On the estate where I grew up, there was this wild tortoise. It was a pretty large estate in West London, comprising high-rises, low-block maisonettes and clusters of small houses. There were play areas, a network of concrete walkways and vast underground garages where local bad lads would hide in the daytime while bunking off school.
This tortoise just roamed free, wandering among buildings and gardens like any other local resident. As far as anyone knew, it was ownerless. Everyone on the estate knew it and would say hello when it slowly passed them by. It survived on whatever wild vegetation it could find plus the odd titbit left out by compassionate locals.
Nice story, right? Mind you, I haven’t visited that estate in years. For all I know a drug addict cooked and ate that tortoise years ago. Council estates, like any other parts of our communities, contain all sorts of different lives and fascinating stories – some good, some bad. I spent my whole childhood in social housing and have no grandiose conclusions to draw on the experience beyond the fact that there was never any central heating so it got fucking cold in winter.
The media like to report on social housing in a binary way: the people who live there are either dangerous dole scroungers or heroic families triumphing against the odds. The only constant is that to grow up in council accommodation is to be dealt a bad hand that you will struggle to recover from for the rest of your life.
Take The Guardian headline a few weeks back when Little Simz won Best Newcomer at The Brits: ‘Little Simz’s long path from council estate to Brit awards podium.’ I couldn’t understand why the lead take on a brilliant artist’s success was the sort of home she’d grown up in.
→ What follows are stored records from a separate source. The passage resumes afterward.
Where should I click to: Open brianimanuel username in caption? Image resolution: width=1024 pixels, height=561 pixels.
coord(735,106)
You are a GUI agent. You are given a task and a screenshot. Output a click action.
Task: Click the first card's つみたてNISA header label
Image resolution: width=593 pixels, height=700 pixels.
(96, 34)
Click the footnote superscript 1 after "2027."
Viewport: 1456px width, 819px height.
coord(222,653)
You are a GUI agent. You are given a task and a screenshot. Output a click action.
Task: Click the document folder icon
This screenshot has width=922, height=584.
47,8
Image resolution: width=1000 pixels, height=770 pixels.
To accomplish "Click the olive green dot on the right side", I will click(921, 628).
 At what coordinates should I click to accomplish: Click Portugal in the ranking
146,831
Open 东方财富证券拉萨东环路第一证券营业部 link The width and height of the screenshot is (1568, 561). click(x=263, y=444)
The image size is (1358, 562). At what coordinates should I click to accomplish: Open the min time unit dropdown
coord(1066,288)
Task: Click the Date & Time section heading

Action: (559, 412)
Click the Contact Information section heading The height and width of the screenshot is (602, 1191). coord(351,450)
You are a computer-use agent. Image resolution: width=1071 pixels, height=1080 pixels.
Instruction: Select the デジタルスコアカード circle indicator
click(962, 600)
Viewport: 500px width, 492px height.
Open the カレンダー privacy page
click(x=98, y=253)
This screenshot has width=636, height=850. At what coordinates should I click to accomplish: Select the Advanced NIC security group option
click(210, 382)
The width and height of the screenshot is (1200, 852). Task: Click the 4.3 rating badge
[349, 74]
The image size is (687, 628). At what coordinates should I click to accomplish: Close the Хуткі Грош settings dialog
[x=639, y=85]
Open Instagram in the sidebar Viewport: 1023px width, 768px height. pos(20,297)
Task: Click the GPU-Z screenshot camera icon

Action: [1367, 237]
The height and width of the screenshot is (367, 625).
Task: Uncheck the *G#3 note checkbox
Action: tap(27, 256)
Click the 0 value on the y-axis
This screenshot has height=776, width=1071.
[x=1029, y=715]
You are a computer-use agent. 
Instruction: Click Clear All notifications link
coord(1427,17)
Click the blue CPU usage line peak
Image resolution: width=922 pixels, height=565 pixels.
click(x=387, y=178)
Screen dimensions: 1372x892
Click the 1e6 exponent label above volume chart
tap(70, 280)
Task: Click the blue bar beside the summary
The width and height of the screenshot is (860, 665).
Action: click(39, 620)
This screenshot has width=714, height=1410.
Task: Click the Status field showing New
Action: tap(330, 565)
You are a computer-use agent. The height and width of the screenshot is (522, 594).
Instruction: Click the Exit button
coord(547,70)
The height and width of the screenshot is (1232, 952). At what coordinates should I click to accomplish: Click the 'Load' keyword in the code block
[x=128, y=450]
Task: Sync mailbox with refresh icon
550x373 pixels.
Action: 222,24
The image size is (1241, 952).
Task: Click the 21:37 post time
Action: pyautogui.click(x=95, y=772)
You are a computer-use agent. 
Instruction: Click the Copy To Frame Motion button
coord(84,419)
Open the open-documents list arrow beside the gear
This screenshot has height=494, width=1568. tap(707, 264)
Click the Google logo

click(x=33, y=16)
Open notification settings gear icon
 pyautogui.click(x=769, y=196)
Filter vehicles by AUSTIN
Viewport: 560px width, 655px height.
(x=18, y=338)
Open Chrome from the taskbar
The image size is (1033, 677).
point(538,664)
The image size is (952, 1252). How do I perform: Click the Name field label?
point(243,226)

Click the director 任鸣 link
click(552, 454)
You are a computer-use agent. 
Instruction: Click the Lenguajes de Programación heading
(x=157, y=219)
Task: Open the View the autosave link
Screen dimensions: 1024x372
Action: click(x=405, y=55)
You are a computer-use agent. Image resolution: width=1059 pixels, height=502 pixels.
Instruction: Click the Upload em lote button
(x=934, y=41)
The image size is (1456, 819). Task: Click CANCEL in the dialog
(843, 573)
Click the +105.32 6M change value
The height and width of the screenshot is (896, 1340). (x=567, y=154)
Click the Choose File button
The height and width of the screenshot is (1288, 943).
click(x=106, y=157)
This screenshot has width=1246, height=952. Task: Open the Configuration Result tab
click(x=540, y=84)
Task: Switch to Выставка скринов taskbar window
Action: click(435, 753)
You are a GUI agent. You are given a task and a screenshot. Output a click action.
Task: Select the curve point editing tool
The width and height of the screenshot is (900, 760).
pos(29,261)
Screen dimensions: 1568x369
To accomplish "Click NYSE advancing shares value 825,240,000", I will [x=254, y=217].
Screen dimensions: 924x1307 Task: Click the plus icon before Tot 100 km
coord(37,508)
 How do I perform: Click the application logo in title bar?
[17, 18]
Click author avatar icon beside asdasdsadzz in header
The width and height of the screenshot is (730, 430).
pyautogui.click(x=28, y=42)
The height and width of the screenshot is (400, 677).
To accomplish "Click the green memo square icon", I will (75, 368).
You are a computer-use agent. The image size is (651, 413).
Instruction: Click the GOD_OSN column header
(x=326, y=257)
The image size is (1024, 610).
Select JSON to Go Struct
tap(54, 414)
I mean, Little Simz is a rapper making music that documents urban life. If she’d grown up in a nice suburban semi that her parents had paid for using an inherited deposit and a small mortgage from a high street lender, her music would be a lot shitter and she probably wouldn’t have won the award. But if she had, her background would definitely have been more worthy of press scrutiny: ‘Rapper wins Brit despite growing up in generic middle-class tedium’ feels like much more of a reasonable news story.